Ela não ligava para os olhares, alguns paravam e tentavam seguir seus olhos, entender o que uma moça tão bonita, e provavelmente louca, fazia olhando para o céu. Logo desistiam frustrados, alguns a perguntavam o motivo do olhar constante e ela lhes respondia com uma voz calma e baixa: "Você não vê? É maravilhoso!".
Ficou ali uns bons quinze minutos, tempo que os engravatados não dispunham, tinha uma entrega a fazer no prédio alto logo na esquina, mas a entrega podia esperar, aquilo não se via com frequência.
Um garotinho parou ao seu lado, logo vinham mais quinze do mesmo tamanho e idade.

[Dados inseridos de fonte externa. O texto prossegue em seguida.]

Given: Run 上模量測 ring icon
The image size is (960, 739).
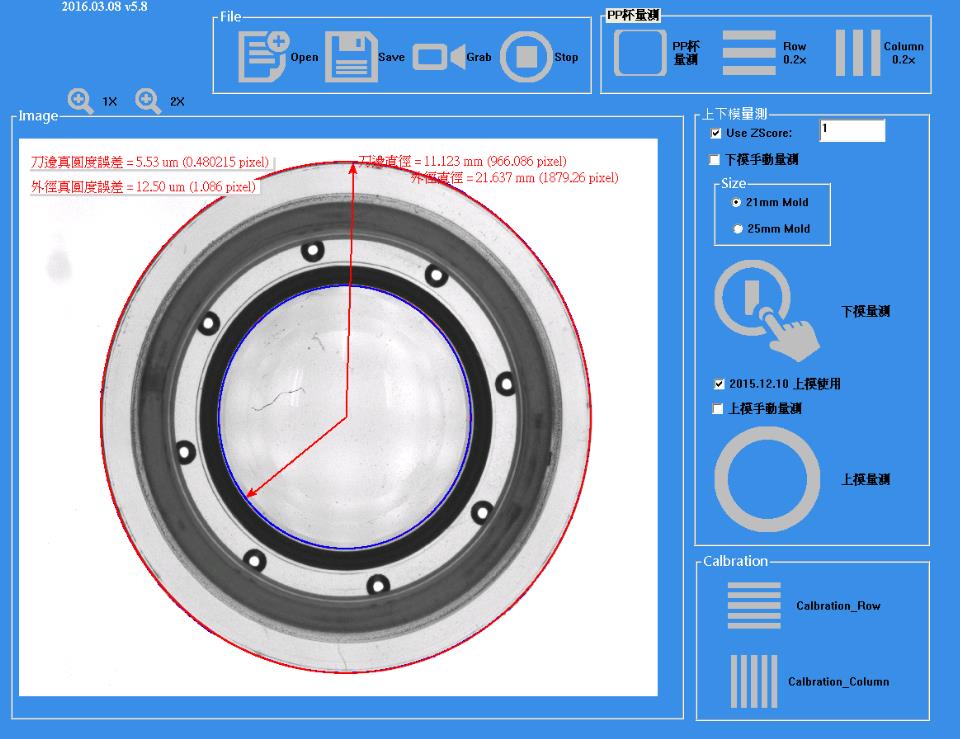Looking at the screenshot, I should point(767,479).
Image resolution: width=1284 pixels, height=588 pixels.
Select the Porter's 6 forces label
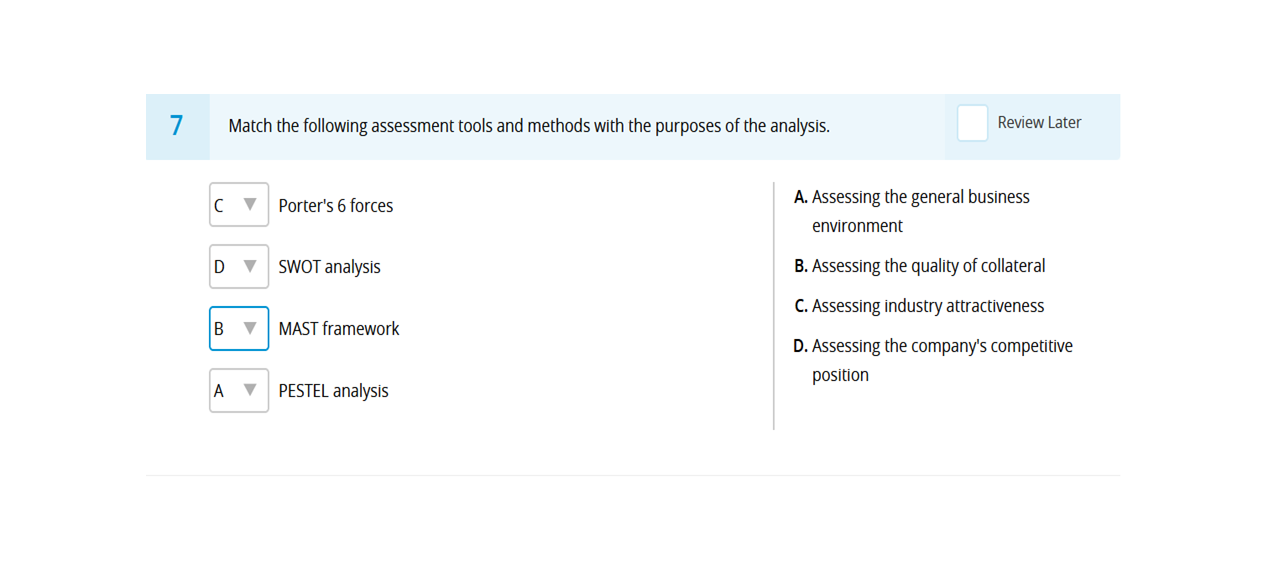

Uma excursão escolar acabara de terminar e eles tentaram encontrar o ponto de visão da moça dos balões.
Logo eram dezessete, uma pessoa e dezesseis pessoinhas, as professoras os apressavam mas as crianças não se mexiam, perplexas, nunca haviam visto aquilo em suas vidas... O céu estava azul, como nos livros, um celeste digno de pinturas.